Let’s talk about the word.
“Lyrics,” I mean.
If I want to refer to the words of a particular song, I usually write or speak of the song’s lyric. (I'm aware of how strange that sounds to people; so, really, I waver on this, using "lyrics" frequently.)
Does my use of "lyric" surprise you?
I am now officially old and, as one who has seen and heard much, I can report a gradual shift in the use of the word “lyric/lyrics,” even in my lifetime. As a young person, I recall being corrected—I don’t recall who did the correcting—when I referred to a song’s “lyrics.”
“‘Lyric,’ not ‘lyrics,’” they said, authoritatively.

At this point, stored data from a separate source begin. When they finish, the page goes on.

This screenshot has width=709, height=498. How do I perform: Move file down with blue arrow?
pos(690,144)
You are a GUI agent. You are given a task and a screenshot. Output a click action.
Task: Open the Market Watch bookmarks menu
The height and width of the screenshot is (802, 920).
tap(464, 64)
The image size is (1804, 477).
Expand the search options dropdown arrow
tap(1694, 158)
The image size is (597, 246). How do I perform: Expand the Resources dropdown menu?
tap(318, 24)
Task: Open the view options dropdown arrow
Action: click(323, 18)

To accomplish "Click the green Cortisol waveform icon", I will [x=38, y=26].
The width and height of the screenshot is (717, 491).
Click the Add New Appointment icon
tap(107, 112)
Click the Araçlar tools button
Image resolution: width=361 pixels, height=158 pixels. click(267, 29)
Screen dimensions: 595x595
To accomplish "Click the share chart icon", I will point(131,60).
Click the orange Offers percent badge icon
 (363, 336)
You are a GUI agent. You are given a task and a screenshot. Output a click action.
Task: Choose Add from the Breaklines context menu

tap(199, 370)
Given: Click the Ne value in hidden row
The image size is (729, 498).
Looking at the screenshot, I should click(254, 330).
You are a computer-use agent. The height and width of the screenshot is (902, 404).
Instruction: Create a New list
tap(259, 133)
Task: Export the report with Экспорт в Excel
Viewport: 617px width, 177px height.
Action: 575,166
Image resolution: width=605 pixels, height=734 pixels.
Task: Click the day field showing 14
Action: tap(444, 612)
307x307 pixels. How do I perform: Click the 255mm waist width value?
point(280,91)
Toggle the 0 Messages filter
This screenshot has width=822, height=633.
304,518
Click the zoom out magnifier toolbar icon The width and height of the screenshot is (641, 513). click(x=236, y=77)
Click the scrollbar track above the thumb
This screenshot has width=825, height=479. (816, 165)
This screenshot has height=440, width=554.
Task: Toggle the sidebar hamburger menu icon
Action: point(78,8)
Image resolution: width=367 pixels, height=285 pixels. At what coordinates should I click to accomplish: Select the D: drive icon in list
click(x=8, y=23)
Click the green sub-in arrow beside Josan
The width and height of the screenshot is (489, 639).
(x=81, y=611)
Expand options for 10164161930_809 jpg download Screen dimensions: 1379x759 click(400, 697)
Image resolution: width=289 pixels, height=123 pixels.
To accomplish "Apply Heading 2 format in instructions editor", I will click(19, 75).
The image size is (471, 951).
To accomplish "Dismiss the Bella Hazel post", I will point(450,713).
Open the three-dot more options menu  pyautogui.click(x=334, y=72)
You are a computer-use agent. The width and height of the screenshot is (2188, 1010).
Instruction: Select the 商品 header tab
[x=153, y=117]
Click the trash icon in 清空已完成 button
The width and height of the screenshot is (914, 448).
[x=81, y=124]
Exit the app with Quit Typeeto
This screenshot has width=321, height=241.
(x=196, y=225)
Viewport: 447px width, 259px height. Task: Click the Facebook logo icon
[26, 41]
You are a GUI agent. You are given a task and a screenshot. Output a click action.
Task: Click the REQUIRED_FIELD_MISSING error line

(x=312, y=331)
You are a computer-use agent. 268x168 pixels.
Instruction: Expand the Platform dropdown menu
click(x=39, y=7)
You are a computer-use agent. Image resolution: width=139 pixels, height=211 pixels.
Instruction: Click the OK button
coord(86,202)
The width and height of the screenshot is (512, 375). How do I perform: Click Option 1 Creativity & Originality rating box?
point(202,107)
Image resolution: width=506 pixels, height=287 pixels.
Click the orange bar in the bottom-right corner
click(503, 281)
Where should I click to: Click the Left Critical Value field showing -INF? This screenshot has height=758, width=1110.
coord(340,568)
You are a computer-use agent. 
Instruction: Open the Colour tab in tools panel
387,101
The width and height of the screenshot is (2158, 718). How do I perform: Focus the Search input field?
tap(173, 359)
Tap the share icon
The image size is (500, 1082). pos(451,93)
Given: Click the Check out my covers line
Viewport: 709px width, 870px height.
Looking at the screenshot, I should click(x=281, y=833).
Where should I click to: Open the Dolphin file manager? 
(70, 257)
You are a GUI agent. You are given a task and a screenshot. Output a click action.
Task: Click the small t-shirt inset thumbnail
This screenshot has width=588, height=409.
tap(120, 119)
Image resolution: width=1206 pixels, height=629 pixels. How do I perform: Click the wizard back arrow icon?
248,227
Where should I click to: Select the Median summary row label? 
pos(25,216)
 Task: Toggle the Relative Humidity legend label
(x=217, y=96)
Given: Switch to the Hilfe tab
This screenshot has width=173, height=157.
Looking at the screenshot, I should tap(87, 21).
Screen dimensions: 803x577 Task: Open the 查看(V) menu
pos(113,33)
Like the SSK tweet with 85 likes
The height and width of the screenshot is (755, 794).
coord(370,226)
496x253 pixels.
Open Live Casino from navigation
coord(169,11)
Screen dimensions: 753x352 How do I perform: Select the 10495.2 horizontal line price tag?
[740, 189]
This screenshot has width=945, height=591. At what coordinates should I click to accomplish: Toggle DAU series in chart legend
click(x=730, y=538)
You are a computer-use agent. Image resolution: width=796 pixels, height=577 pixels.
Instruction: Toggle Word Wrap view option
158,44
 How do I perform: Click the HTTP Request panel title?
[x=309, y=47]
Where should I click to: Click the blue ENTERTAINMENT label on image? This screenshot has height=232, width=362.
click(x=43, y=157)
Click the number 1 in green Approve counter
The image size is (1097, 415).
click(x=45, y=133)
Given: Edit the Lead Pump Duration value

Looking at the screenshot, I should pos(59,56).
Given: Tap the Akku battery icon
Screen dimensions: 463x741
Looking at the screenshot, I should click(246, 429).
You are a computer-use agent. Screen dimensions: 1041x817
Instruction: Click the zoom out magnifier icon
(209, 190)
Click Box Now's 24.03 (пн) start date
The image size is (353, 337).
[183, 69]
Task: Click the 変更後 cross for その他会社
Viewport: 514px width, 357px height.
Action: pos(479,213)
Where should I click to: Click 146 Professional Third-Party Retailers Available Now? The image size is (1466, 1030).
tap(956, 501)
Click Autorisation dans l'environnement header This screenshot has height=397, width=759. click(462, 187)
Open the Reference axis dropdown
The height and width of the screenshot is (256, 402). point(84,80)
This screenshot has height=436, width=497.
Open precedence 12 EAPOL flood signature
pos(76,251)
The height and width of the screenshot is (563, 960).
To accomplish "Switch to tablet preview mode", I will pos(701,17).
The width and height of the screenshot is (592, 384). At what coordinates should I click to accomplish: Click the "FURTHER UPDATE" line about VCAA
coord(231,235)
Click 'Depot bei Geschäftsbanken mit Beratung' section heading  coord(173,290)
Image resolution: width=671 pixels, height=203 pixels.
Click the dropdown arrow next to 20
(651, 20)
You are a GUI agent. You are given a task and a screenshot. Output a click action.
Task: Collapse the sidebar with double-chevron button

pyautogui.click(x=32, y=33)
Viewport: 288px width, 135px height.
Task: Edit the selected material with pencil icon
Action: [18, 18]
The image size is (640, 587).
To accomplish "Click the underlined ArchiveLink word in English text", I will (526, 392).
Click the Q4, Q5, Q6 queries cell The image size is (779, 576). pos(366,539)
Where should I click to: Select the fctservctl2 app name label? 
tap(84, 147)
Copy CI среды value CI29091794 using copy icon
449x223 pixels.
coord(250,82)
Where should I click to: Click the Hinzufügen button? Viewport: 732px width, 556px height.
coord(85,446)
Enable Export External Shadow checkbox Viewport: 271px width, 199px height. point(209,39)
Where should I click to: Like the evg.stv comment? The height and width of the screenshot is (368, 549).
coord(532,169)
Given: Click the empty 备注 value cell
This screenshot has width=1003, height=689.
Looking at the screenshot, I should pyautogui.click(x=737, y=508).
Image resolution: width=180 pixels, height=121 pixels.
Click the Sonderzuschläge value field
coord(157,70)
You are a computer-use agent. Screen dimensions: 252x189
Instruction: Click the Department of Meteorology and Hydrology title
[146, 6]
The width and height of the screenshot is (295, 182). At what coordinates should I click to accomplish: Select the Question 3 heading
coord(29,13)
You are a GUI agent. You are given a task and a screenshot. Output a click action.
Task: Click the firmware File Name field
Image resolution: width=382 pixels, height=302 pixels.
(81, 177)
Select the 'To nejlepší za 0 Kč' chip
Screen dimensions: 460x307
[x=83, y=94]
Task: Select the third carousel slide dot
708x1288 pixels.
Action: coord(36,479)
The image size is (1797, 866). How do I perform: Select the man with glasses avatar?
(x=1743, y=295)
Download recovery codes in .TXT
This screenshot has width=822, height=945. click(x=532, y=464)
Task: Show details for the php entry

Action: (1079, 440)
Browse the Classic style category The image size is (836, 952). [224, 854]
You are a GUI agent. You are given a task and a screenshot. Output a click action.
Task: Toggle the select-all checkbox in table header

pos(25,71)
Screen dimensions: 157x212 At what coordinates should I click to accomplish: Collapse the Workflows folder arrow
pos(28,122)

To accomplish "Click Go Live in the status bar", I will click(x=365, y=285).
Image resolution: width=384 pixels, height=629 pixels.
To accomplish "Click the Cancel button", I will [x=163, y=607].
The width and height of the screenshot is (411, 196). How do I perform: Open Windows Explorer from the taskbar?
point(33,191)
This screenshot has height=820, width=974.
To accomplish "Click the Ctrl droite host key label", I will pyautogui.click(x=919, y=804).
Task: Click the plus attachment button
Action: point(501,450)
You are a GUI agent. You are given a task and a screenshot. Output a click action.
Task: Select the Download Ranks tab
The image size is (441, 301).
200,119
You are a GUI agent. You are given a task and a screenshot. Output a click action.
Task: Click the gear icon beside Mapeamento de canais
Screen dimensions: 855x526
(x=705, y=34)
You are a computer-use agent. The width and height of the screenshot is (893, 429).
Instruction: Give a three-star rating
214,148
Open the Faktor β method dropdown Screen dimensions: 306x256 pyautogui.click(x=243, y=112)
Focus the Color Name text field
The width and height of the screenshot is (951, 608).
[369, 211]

I vaguely recall being impressed by this authority, whoever it/she/he was. And so I mostly went along with that advice. And so, for the most part, I have referred to a song’s “lyric,” and thus to the “lyrics” on an album (i.e., many a lyric; hence lyrics, plural).
Still, it soon became obvious to me—even by the 1970s—that I had joined a shrinking minority. I was saying and thinking "lyric," but all I ever heard was "lyrics."
"Lyric" even sounded funny.
It sounds gravely funny today, and it’s not hard to find putative authorities correcting those who say “lyric.”
“‘Lyrics,’ not ‘lyric,” they say, authoritatively.
My issue with the use of “lyrics” instead of “lyric,” to the extent that I have one, is now clearly a case of “shoveling shite against the tide,” to use my late dad's favorite phrase.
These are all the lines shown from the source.